SILAC proteomics implicates the ubiquitin conjugating enzyme UBE2D in SOCS1-mediated downmodulation of the MET receptor in hepatocytes

Suppressor of Cytokine Signaling 1 (SOCS1) functions as a tumor suppressor in hepatocellular carcinoma (HCC) and many other types of cancers. SOCS1 mediates its functions by inhibiting tyrosine kinases, promoting ubiquitination and proteasomal degradation of signal transducing proteins, and by modulating transcription factors. Here, we studied the impact of SOCS1 on the hepatocyte proteome using Stable Isotopic Labelling of Amino acids in Cell culture (SILAC)-based mass spectrometry on the Hepa1-6 murine HCC cell line stably expressing wildtype SOCS1 or a mutant SOCS1 with impaired SH2 domain. As SOCS1 regulates the hepatocyte growth factor (HGF) receptor MET, the SILAC-labelled cells were stimulated or not with HGF. Following mass spectrometry analysis, differentially modulated proteins were identified, quantified and analyzed for pathway enrichment.
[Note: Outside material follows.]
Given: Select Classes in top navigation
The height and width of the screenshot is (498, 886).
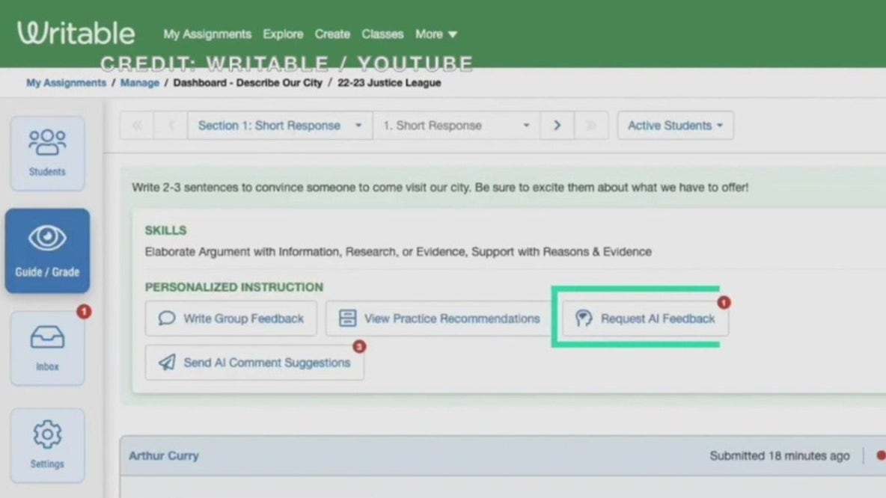Looking at the screenshot, I should (382, 34).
Of the 3440 proteins identified in Hepa-SOCS1 cells at steady state, 181 proteins were significantly modulated compared to control cells. The SH2 domain mutation and HGF increased the number of differentially modulated proteins. Protein interaction network analysis revealed enrichment of SOCS1-modulated proteins within multiprotein complexes such as ubiquitin conjugating enzymes, proteasome, mRNA spliceosome, mRNA exosome and mitochondrial ribosome. These findings suggest that SOCS1, induced by cytokines, growth factors and diverse other stimuli, may dynamically modulate of large macromolecular regulatory complexes to help maintain cellular homeostasis. Notably, the expression of UBE2D ubiquitin conjugating enzyme, which is implicated in the control of growth factor receptor tyrosine kinase signaling, was found to be regulated by SOCS1.